Elena huffed, an adorable pout finding it's way onto her features. "Okay, okay, I get it, I know I'm being an idiot. It's just...I feel better driving, feeling like I'm actually doing something, that I'm making progress, even if it's only metres on the mileage. You probably have no idea what I'm talking about; you can do anything, with nothing to stop you."

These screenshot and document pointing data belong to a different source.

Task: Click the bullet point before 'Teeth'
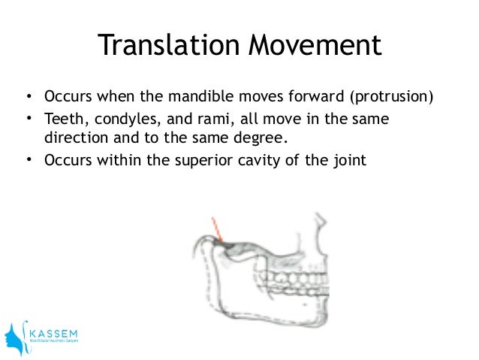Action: (28, 119)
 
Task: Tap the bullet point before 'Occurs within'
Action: (28, 160)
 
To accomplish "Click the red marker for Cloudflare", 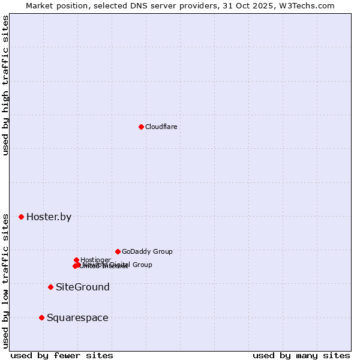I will tap(141, 127).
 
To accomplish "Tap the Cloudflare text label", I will tap(161, 127).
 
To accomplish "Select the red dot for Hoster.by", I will tap(21, 217).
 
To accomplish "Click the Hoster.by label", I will tap(49, 217).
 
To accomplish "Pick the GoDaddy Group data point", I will tap(118, 251).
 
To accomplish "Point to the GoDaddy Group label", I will tap(147, 252).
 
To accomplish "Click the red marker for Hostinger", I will tap(76, 260).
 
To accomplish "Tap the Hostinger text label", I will tap(95, 260).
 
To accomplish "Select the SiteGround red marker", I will tap(50, 287).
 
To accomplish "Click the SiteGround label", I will tap(83, 287).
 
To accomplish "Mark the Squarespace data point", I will tap(41, 317).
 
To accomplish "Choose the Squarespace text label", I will tap(77, 318).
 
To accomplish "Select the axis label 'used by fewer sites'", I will tap(62, 355).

Sometimes, Elena could act as wise as he, and yet at others act as clueless as a toddler to why they shouldn't stick their finger in the plug sockets. It might have been sweet if it wasn't so untrue. "If you think, darling Elena," Elijah said carefully, clearly, stressing every word with reverent care, "that I am unfamiliar with feeling helpless, then you are sorely mistaken. While I may be one of the worlds first vampires, while I may have powers most beings could only dream of possessing and unlimited resources at my disposal, that means nothing when it comes to reuniting my family or reasoning with my brother. None of those things can help me regain what I've lost, not a single one; I'd trade them in a heartbeat if my family could be whole and happy again." He shook his head despondently. "No, I am more familiar with the feeling than you realize."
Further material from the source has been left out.